▸ TASK GOAL
Return each record exactly as it appears, so that nothing is dropped or altered.

Segment Start: EXTRACTED INFORMATION

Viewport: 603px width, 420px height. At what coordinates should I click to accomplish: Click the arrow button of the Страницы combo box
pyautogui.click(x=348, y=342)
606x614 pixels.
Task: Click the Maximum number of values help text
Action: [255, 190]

Segment End: EXTRACTED INFORMATION

▸ ANSWER SECTION
Viewport: 603px width, 420px height. At what coordinates should I click to accomplish: Click the arrow button of the Страницы combo box
pyautogui.click(x=348, y=342)
606x614 pixels.
Task: Click the Maximum number of values help text
Action: [255, 190]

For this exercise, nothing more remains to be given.